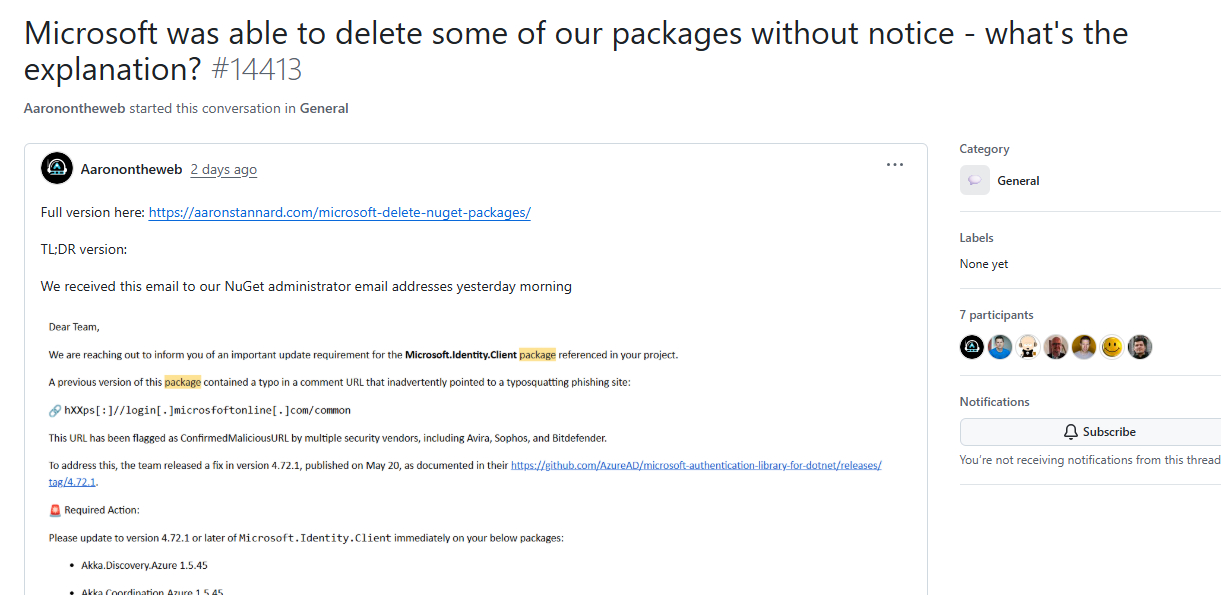Open the black logo avatar in participants list
The width and height of the screenshot is (1221, 595).
pyautogui.click(x=972, y=347)
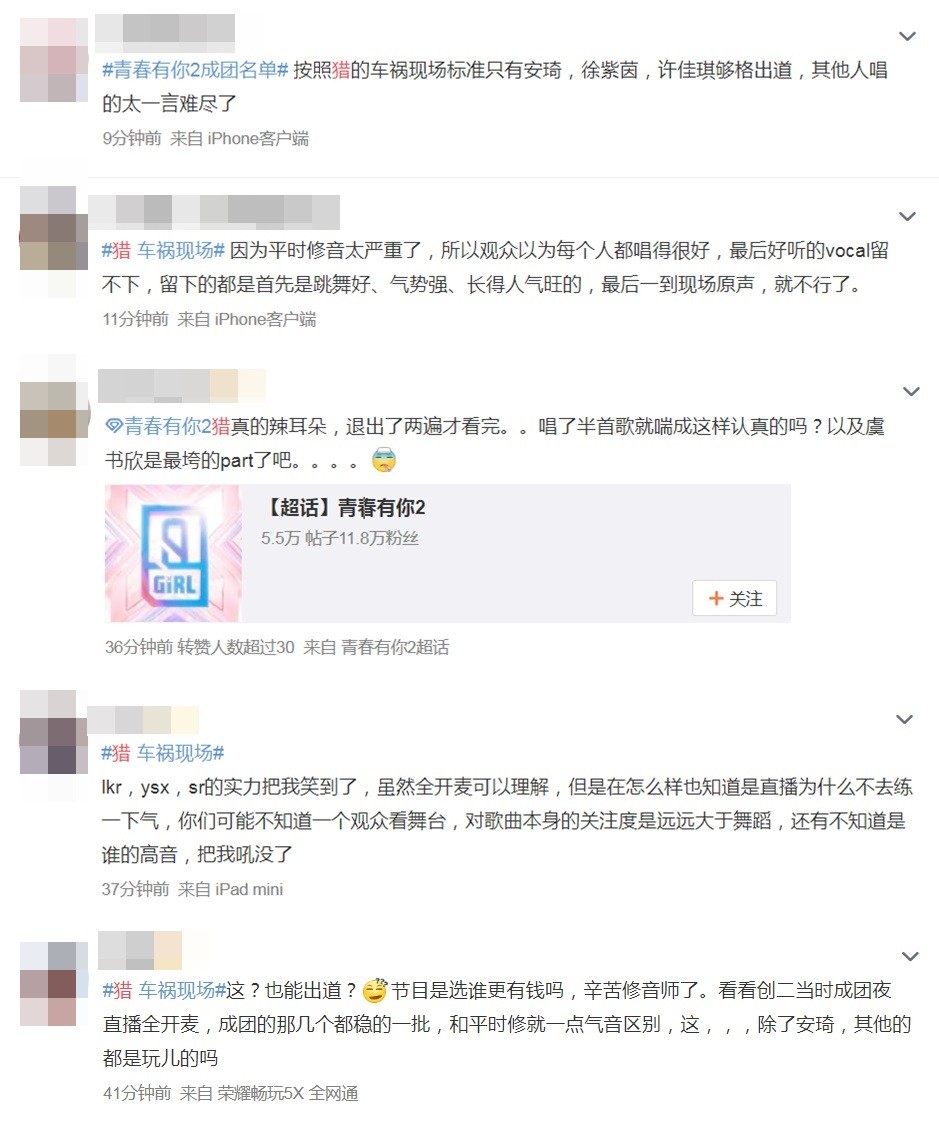The height and width of the screenshot is (1129, 939).
Task: Expand options chevron on the 虞书欣 post
Action: tap(911, 391)
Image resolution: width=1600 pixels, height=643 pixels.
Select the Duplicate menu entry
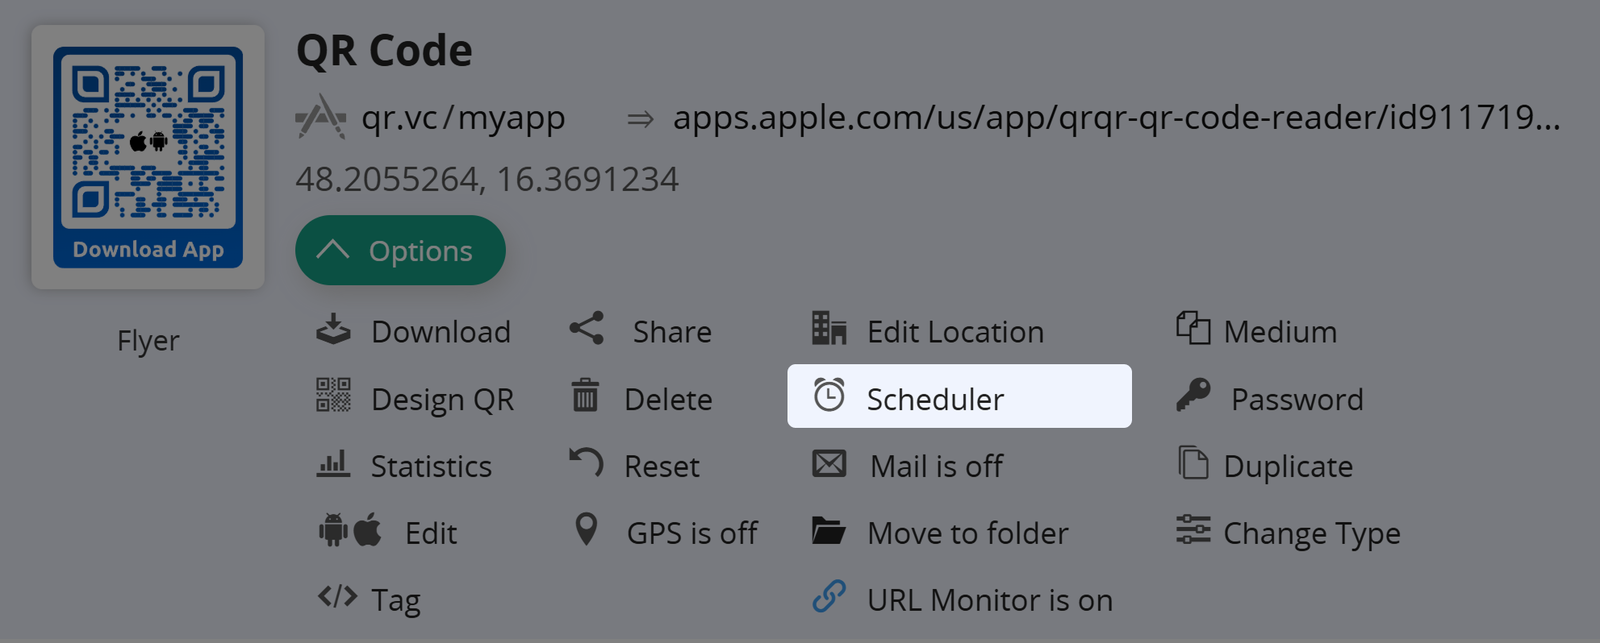[1287, 466]

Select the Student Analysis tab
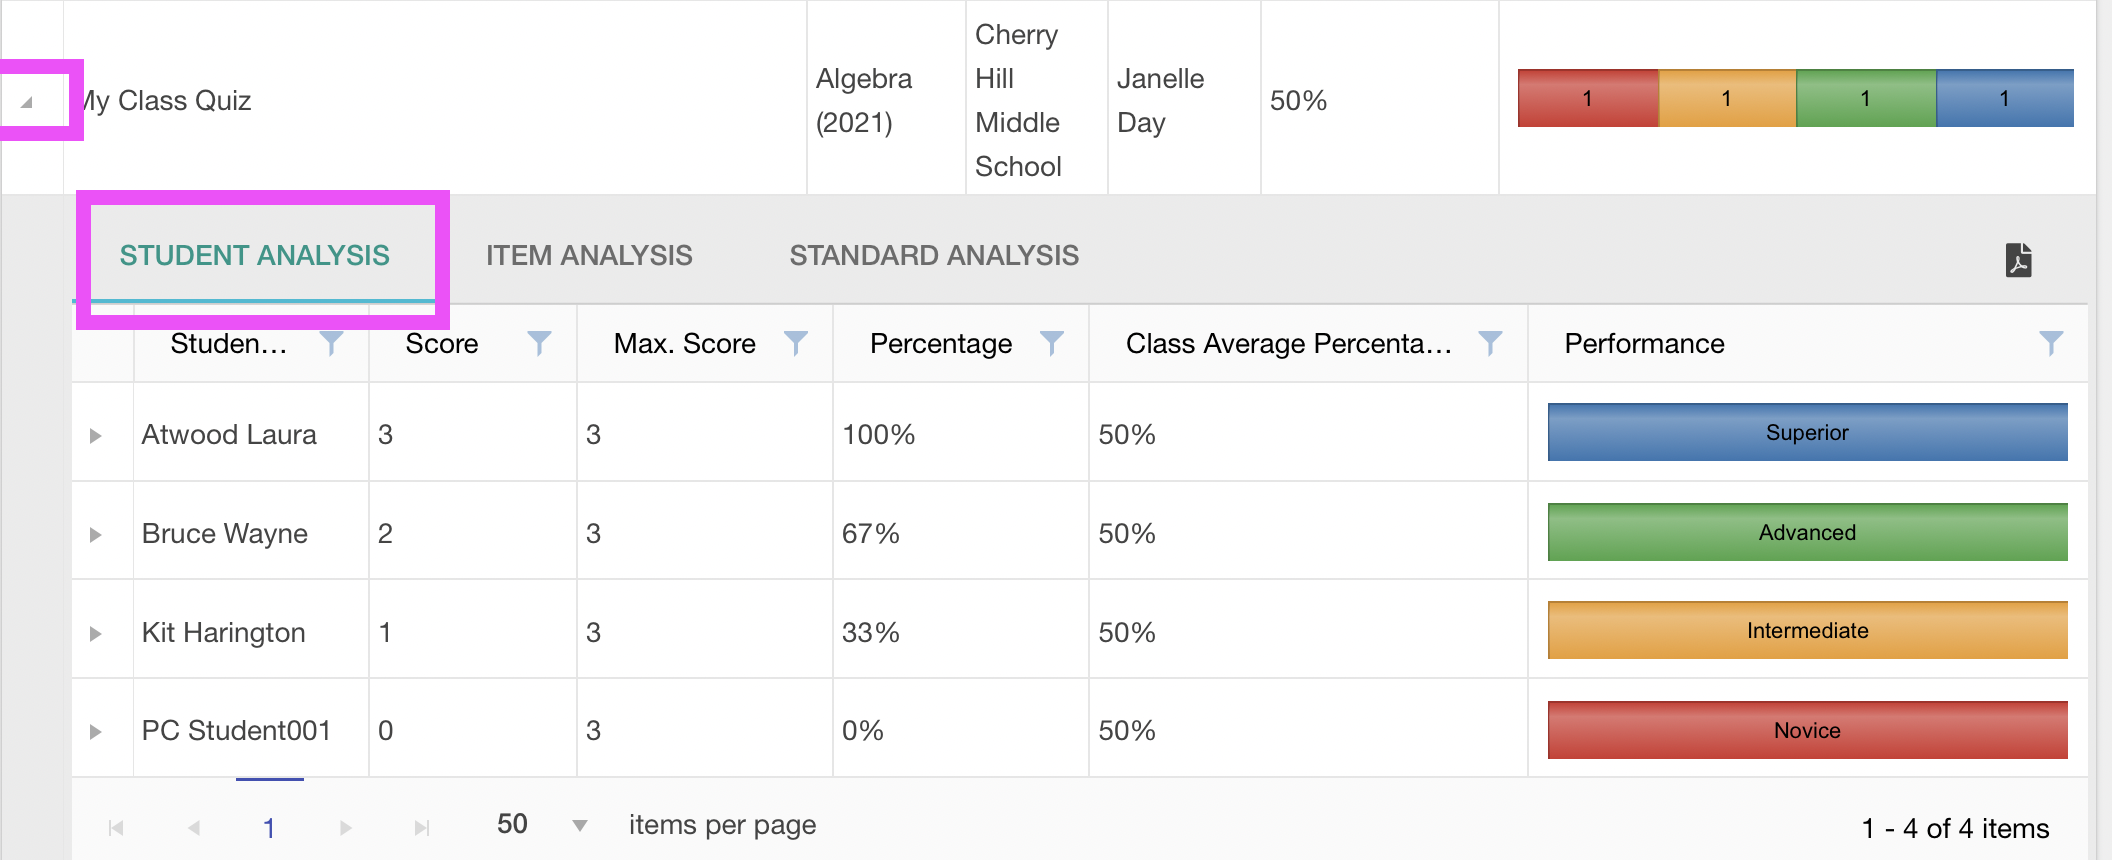pyautogui.click(x=255, y=256)
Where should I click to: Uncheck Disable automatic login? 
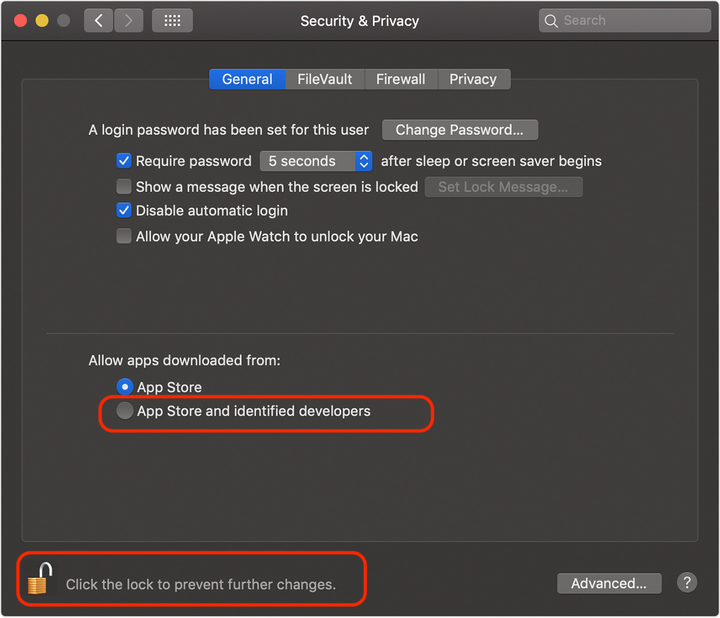124,211
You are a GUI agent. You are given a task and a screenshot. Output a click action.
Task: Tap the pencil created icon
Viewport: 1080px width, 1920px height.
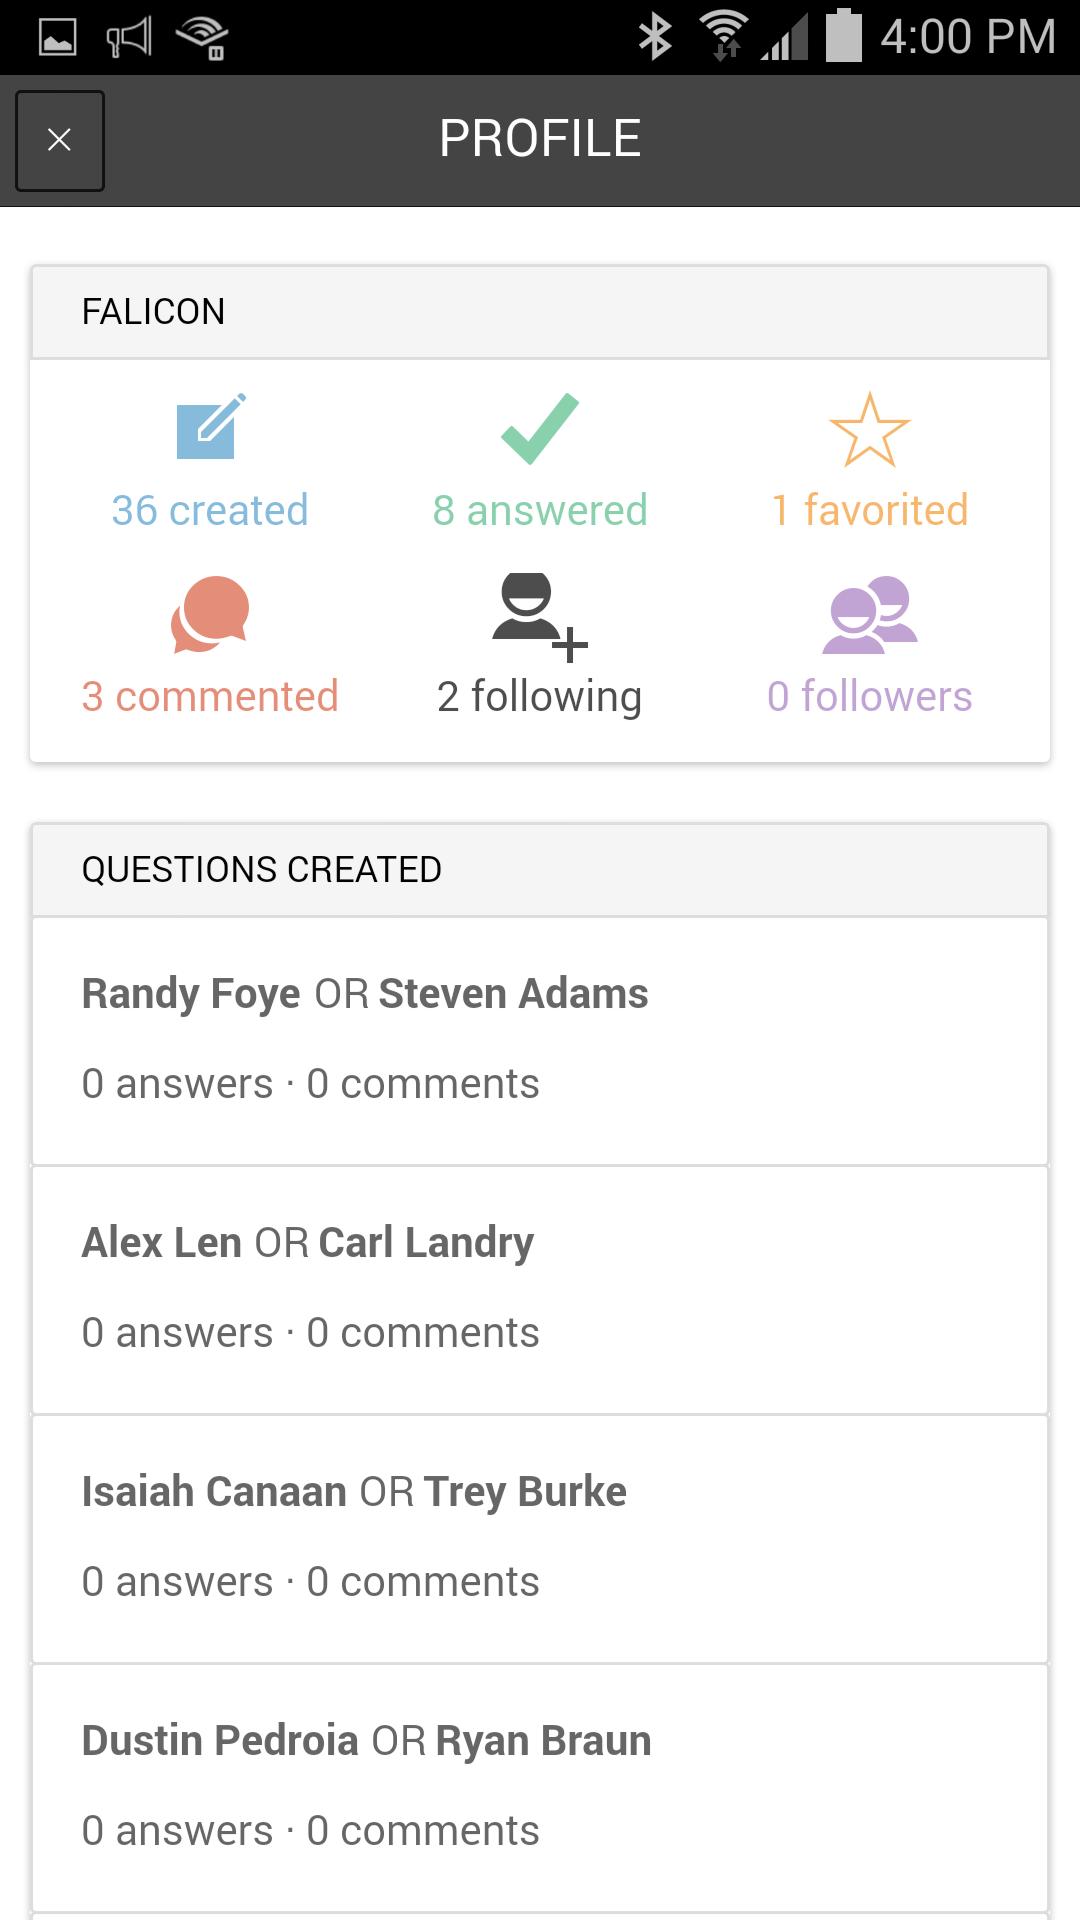(211, 427)
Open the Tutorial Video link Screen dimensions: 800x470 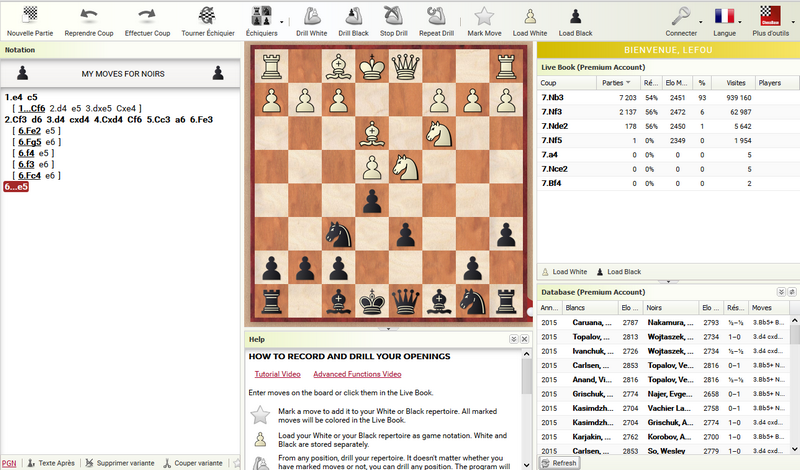coord(277,374)

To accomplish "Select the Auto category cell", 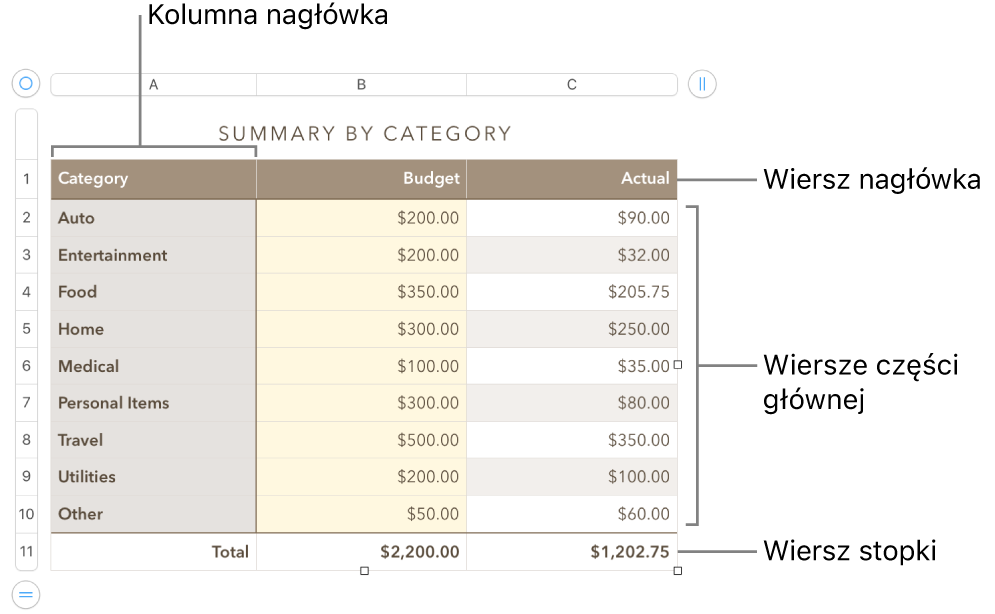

================================

Problem requirements:
Text only, no pictures: please print exactly the lines above from the line with "Image resolution: width=1600" up to and including the line with "Task: Tap the pencil created icon", and nothing else.

Solution to this task:
Image resolution: width=1600 pixels, height=643 pixels.
Select the Duplicate menu entry
[1287, 466]

Select the Student Analysis tab
pyautogui.click(x=255, y=256)
Where should I click to: Uncheck Disable automatic login? 
124,211
You are a GUI agent. You are given a task and a screenshot. Output a click action.
Task: Tap the pencil created icon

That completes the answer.